All of lore.kernel.org
 help / color / mirror / Atom feed
From: Vikas Shivappa <vikas.shivappa@linux.intel.com>
To: vikas.shivappa@intel.com
Cc: x86@kernel.org, linux-kernel@vger.kernel.org, hpa@zytor.com,
	tglx@linutronix.de, mingo@kernel.org, tj@kernel.org,
	peterz@infradead.org, matt.fleming@intel.com,
	will.auld@intel.com, peter.zijlstra@intel.com,
	h.peter.anvin@intel.com, kanaka.d.juvva@intel.com,
	mtosatti@redhat.com, vikas.shivappa@linux.intel.com
Subject: [PATCH 5/7] x86/intel_rdt: Software Cache for IA32_PQR_MSR
Date: Mon, 11 May 2015 12:02:54 -0700	[thread overview]
Message-ID: <1431370976-31115-6-git-send-email-vikas.shivappa@linux.intel.com> (raw)
In-Reply-To: <1431370976-31115-1-git-send-email-vikas.shivappa@linux.intel.com>

This patch implements a common software cache for IA32_PQR_MSR(RMID 0:9,
    CLOSId 32:63) to be used by both Cache monitoring(CMT) and Cache
allocation. CMT updates the RMID where as cache_alloc updates the CLOSid
in the software cache.  During scheduling when the new RMID/CLOSid value
is different from the cached values, IA32_PQR_MSR is updated.  Since the
measured rdmsr latency for IA32_PQR_MSR is very high(~250 cycles) this
software cache is necessary to avoid reading the MSR to compare the
current CLOSid value.
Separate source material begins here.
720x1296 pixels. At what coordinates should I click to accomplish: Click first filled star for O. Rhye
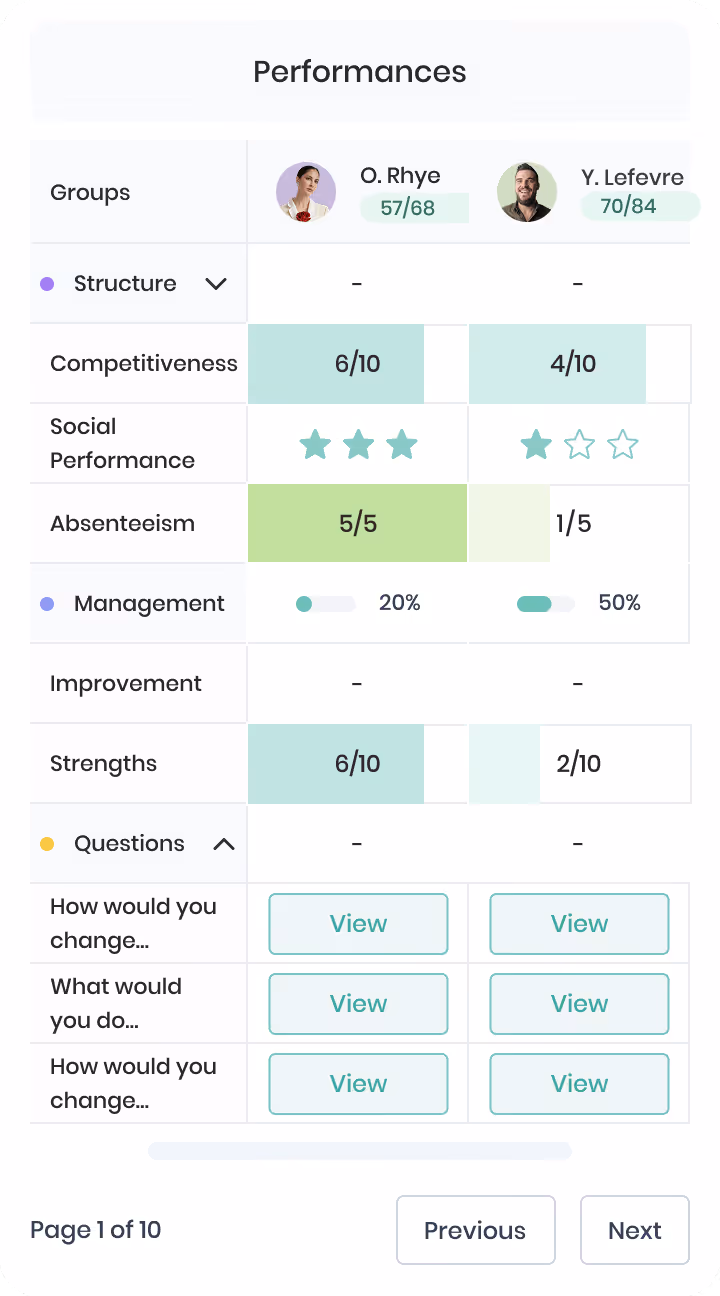pyautogui.click(x=315, y=444)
Caching reduces the frequency of MSR writes during
the scheduler hot path for cache allocation.  During CPU hotplug pqr
cache is updated to zero.

Signed-off-by: Vikas Shivappa <vikas.shivappa@linux.intel.com>

Conflicts:
	arch/x86/kernel/cpu/perf_event_intel_cqm.c
---
 arch/x86/include/asm/intel_rdt.h           |  9 ++++++---
 arch/x86/include/asm/rdt_common.h          | 13 +++++++++++++
 arch/x86/kernel/cpu/intel_rdt.c            | 30 +++++++++++++++++-------------
 arch/x86/kernel/cpu/perf_event_intel_cqm.c | 20 +++++++-------------
 4 files changed, 43 insertions(+), 29 deletions(-)
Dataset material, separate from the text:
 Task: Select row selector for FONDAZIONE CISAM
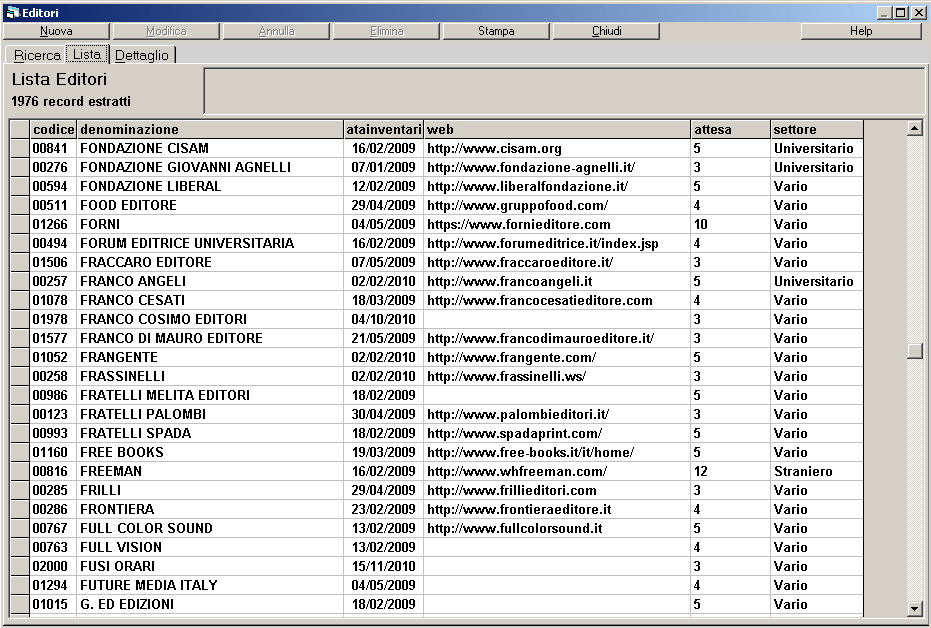pyautogui.click(x=20, y=148)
 create mode 100644 arch/x86/include/asm/rdt_common.h

diff --git a/arch/x86/include/asm/intel_rdt.h b/arch/x86/include/asm/intel_rdt.h
index 589394b..f4372d8 100644
--- a/arch/x86/include/asm/intel_rdt.h
+++ b/arch/x86/include/asm/intel_rdt.h
@@ -4,16 +4,16 @@
 #ifdef CONFIG_CGROUP_RDT
 
 #include <linux/cgroup.h>
+#include <asm/rdt_common.h>
 
-#define MSR_IA32_PQR_ASSOC		0xc8f
 #define MAX_CBM_LENGTH			32
 #define IA32_L3_CBM_BASE		0xc90
 #define CBM_FROM_INDEX(x)		(IA32_L3_CBM_BASE + x)
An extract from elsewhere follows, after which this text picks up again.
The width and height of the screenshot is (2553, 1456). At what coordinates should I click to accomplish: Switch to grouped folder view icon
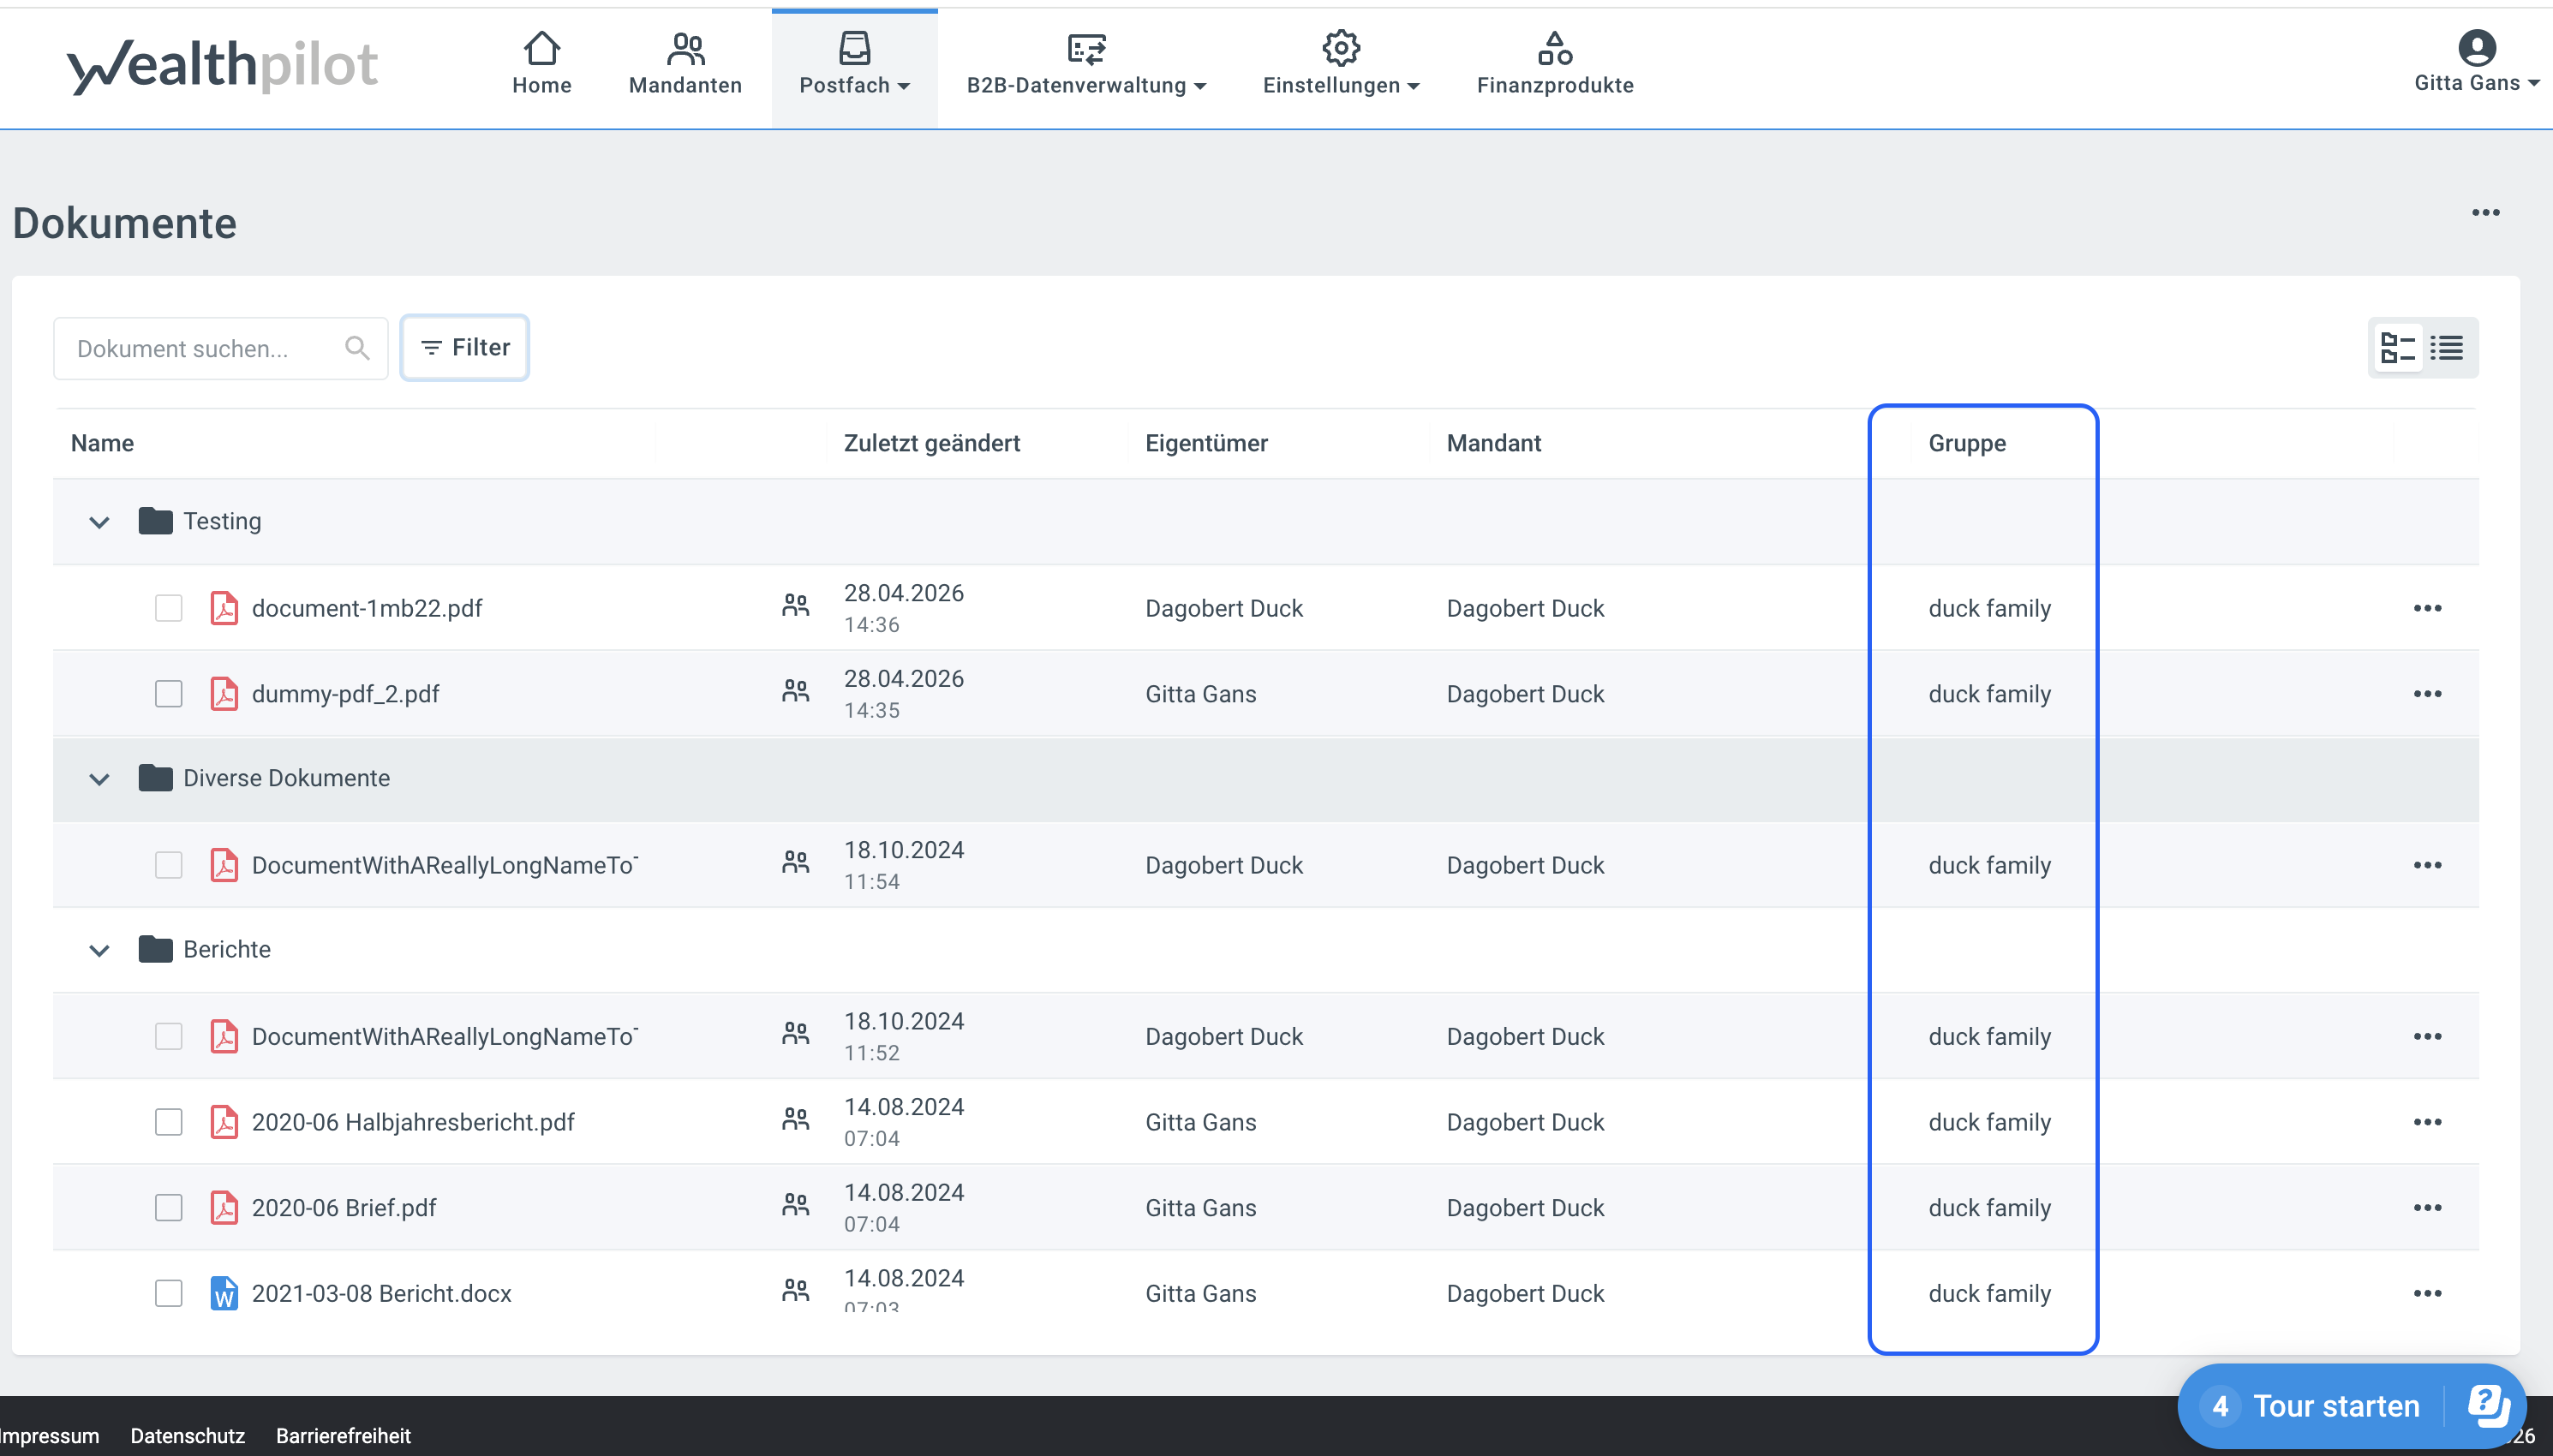coord(2398,348)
-DECLARE_PER_CPU(unsigned int, x86_cpu_clos);
+
+DECLARE_PER_CPU(struct intel_pqr_state, pqr_state);
 extern struct static_key rdt_enable_key;
 extern void __rdt_sched_in(void);
 
-
 struct rdt_subsys_info {
 	/* Clos Bitmap to keep track of available CLOSids.*/
 	unsigned long *closmap;
@@ -67,6 +67,9 @@ static inline struct intel_rdt *task_rdt(struct task_struct *task)
  * IA32_PQR_MSR writes until the user starts really using the feature
  * ie creates a rdt cgroup directory and assigns a cache_mask thats
  * different from the root cgroup's cache_mask.
+ * - Caches the per cpu CLOSid values and does the MSR write only
+ * when a task with a different CLOSid is scheduled in. That
+ * means the task belongs to a different cgroup.
  * - Closids are allocated so that different cgroup directories
  * with same cache_mask gets the same CLOSid. This minimizes CLOSids
  * used and reduces MSR write frequency.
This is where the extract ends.